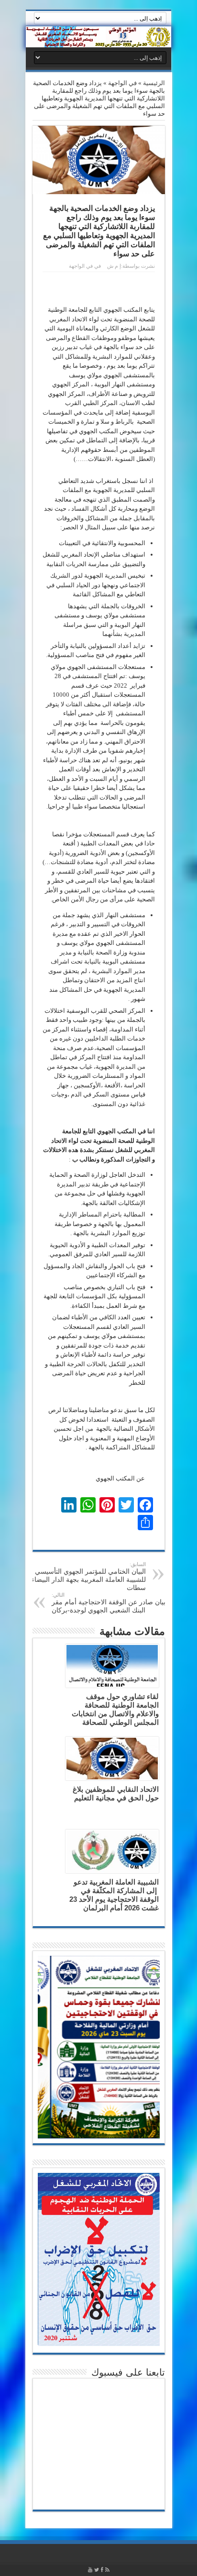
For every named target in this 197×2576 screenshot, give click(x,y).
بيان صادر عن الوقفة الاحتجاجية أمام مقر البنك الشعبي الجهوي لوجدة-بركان (108, 1603)
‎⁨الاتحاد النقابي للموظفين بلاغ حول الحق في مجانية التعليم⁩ (116, 1793)
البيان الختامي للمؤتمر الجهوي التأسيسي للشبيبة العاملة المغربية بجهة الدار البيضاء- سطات (87, 1576)
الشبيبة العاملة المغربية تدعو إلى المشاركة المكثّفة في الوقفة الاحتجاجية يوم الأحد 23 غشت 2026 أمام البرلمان (114, 1895)
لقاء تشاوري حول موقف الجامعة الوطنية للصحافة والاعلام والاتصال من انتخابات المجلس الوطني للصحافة (115, 1709)
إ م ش (114, 266)
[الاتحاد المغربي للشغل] (98, 36)
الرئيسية (154, 83)
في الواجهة (122, 83)
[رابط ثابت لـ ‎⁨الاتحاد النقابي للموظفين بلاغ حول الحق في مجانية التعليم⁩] (112, 1759)
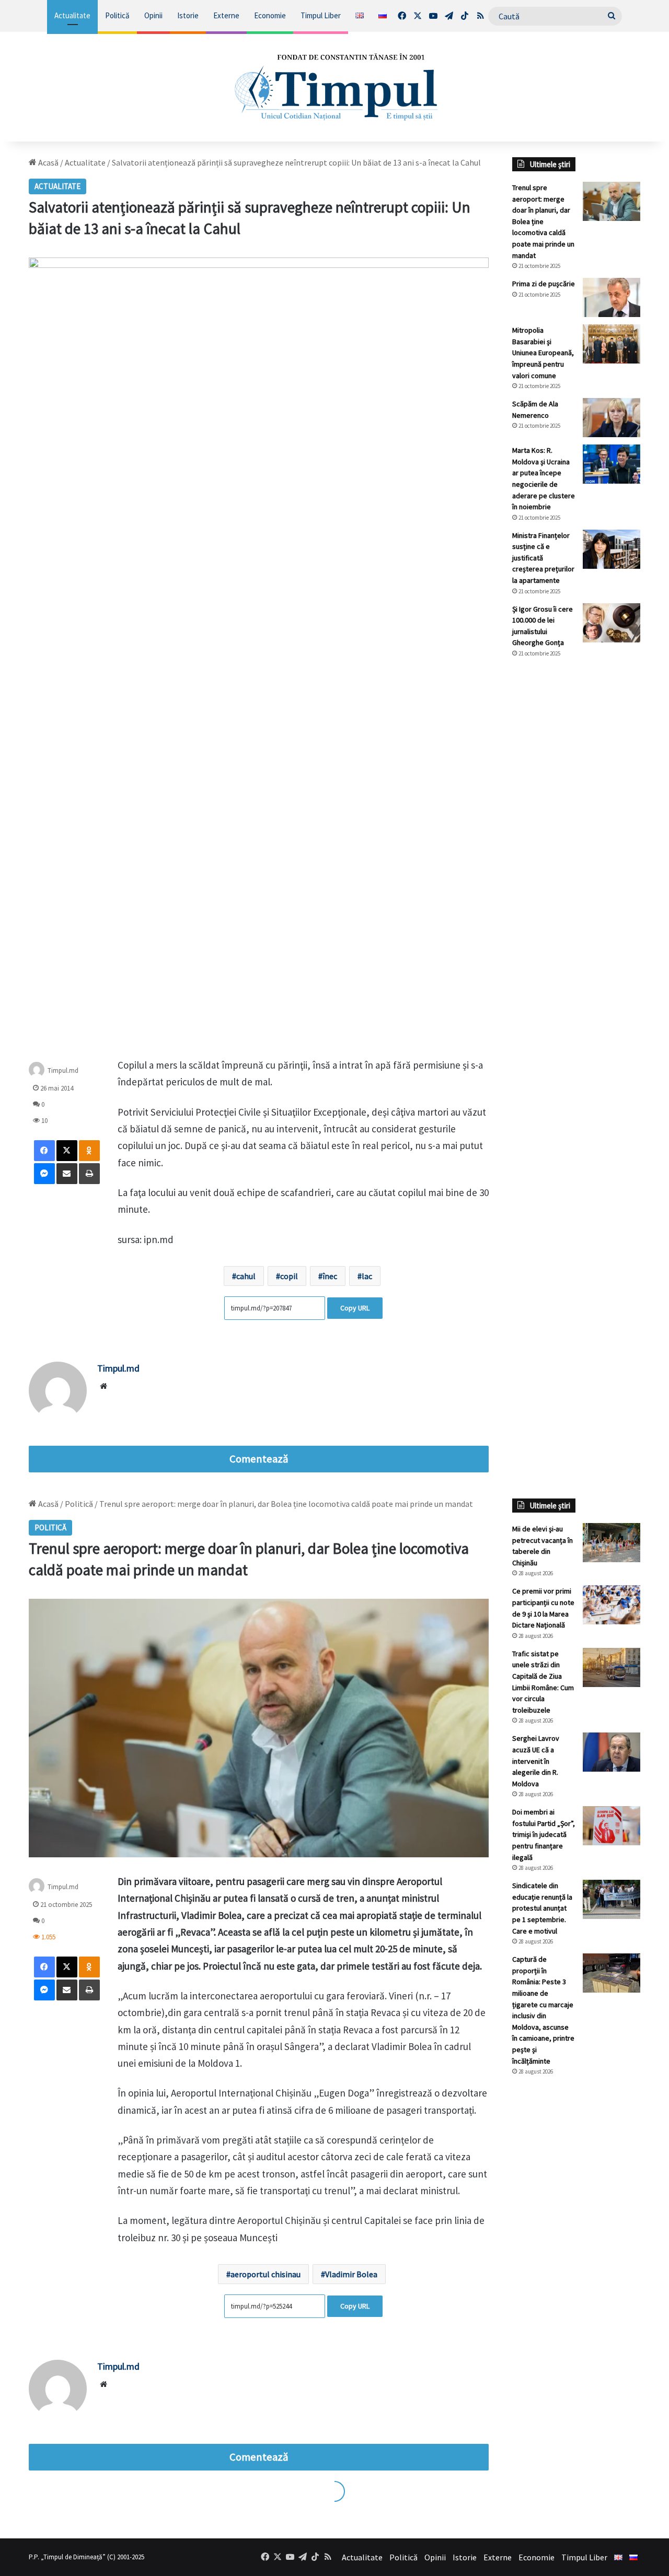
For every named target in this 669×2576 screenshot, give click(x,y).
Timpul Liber (321, 15)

━━━

● EXERCISE AIM: Please repeat the listing above word for word, with the pictures removed.

● OUTPUT BELOW:
For every named target in this 197×2576 screenshot, give click(x,y).
بيان صادر عن الوقفة الاحتجاجية أمام مقر البنك الشعبي الجهوي لوجدة-بركان (108, 1603)
‎⁨الاتحاد النقابي للموظفين بلاغ حول الحق في مجانية التعليم⁩ (116, 1793)
البيان الختامي للمؤتمر الجهوي التأسيسي للشبيبة العاملة المغربية بجهة الدار البيضاء- سطات (87, 1576)
الشبيبة العاملة المغربية تدعو إلى المشاركة المكثّفة في الوقفة الاحتجاجية يوم الأحد 23 غشت 2026 أمام البرلمان (114, 1895)
لقاء تشاوري حول موقف الجامعة الوطنية للصحافة والاعلام والاتصال من انتخابات المجلس الوطني للصحافة (115, 1709)
إ م ش (114, 266)
[الاتحاد المغربي للشغل] (98, 36)
الرئيسية (154, 83)
في الواجهة (122, 83)
[رابط ثابت لـ ‎⁨الاتحاد النقابي للموظفين بلاغ حول الحق في مجانية التعليم⁩] (112, 1759)
For every named target in this 669×2576 screenshot, give click(x,y).
Timpul Liber (321, 15)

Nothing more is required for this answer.